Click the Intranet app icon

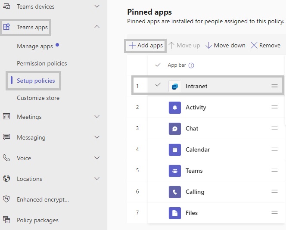click(x=174, y=86)
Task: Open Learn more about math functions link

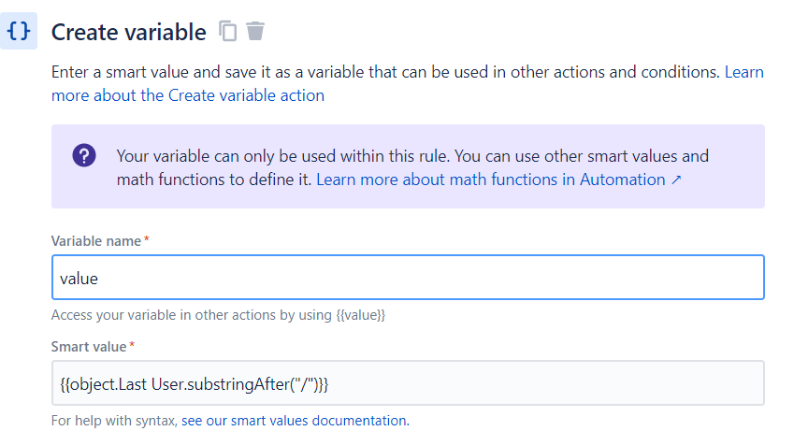Action: pos(491,179)
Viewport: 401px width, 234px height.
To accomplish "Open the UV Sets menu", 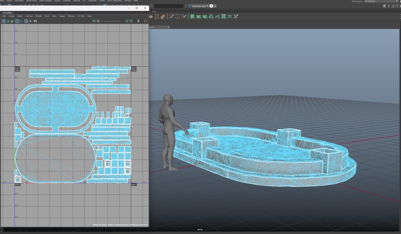I will click(81, 16).
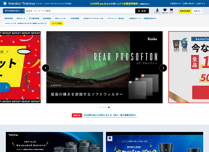Open the 新商品情報 category tab
Image resolution: width=209 pixels, height=152 pixels.
9,18
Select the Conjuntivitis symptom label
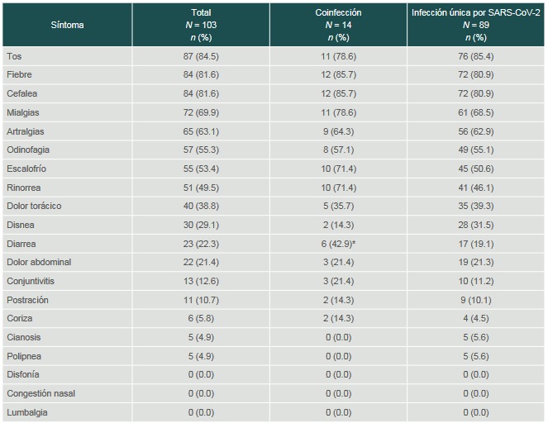 [x=31, y=281]
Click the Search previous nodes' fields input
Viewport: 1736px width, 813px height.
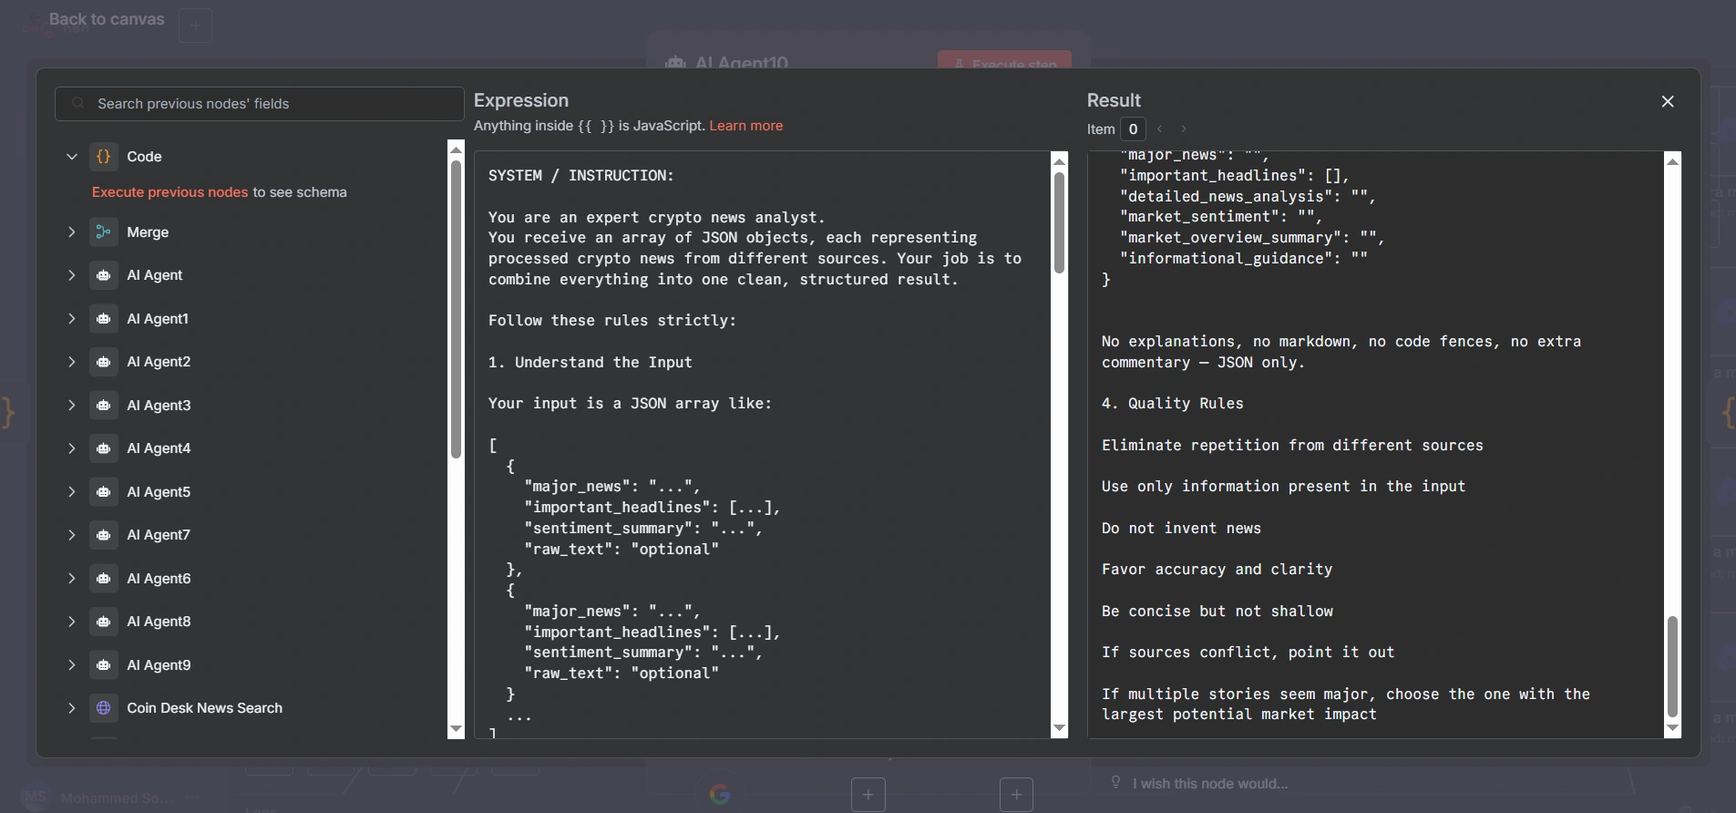tap(273, 104)
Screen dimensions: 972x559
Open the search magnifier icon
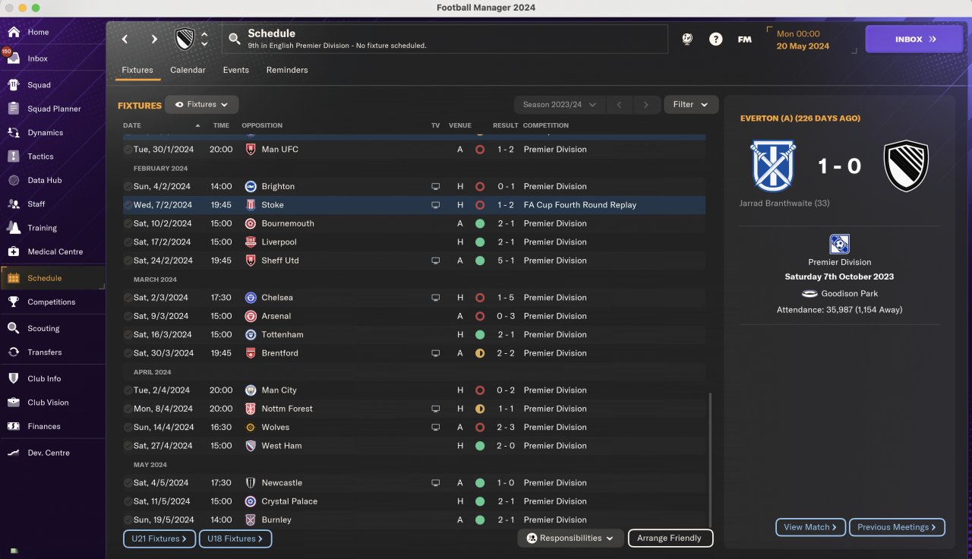[x=234, y=39]
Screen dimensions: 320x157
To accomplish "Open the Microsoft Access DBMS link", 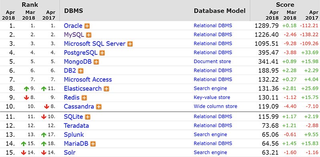I will click(88, 79).
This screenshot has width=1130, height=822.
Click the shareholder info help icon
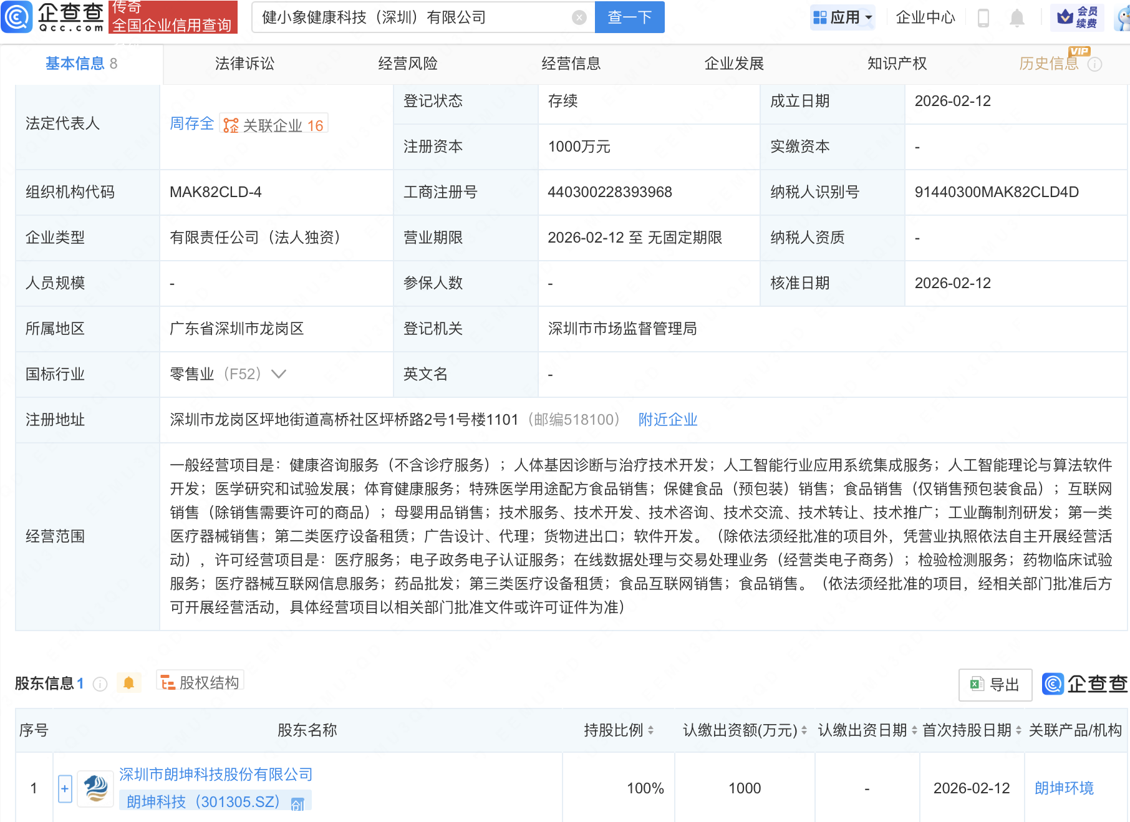click(100, 684)
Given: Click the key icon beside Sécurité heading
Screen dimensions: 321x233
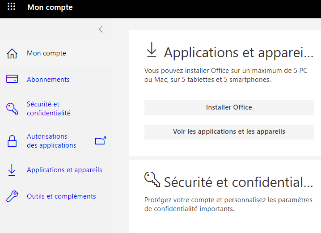Looking at the screenshot, I should 152,180.
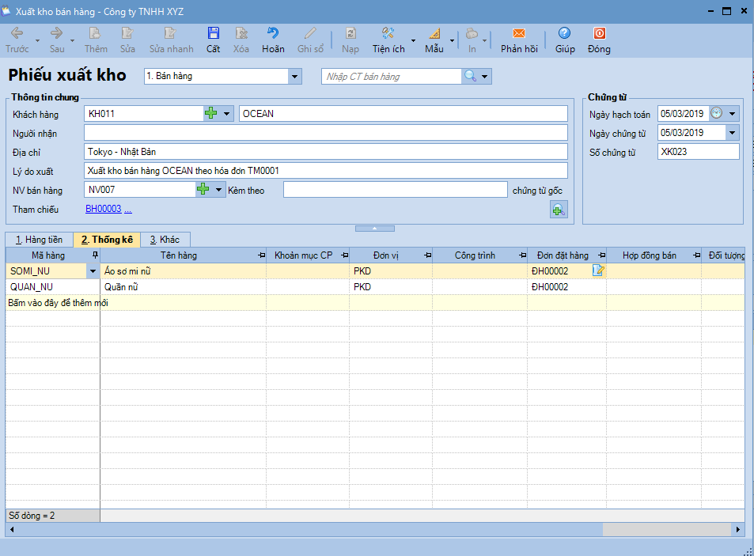Click Bấm vào đây để thêm mới row
The width and height of the screenshot is (754, 556).
[x=57, y=303]

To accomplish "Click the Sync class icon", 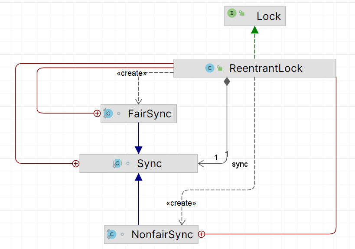I will [117, 163].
-----
Assigned task » Copy exactly the part of the material above that opens with the line containing "Click the Search previous nodes' fields input" and closes with the line containing "Screen dimensions: 320x157", ends included. Drop the images.

Output for this exercise »
Click the Search previous nodes' fields input
Viewport: 1736px width, 813px height.
tap(273, 104)
Screen dimensions: 972x559
Open the search magnifier icon
[x=234, y=39]
Screen dimensions: 320x157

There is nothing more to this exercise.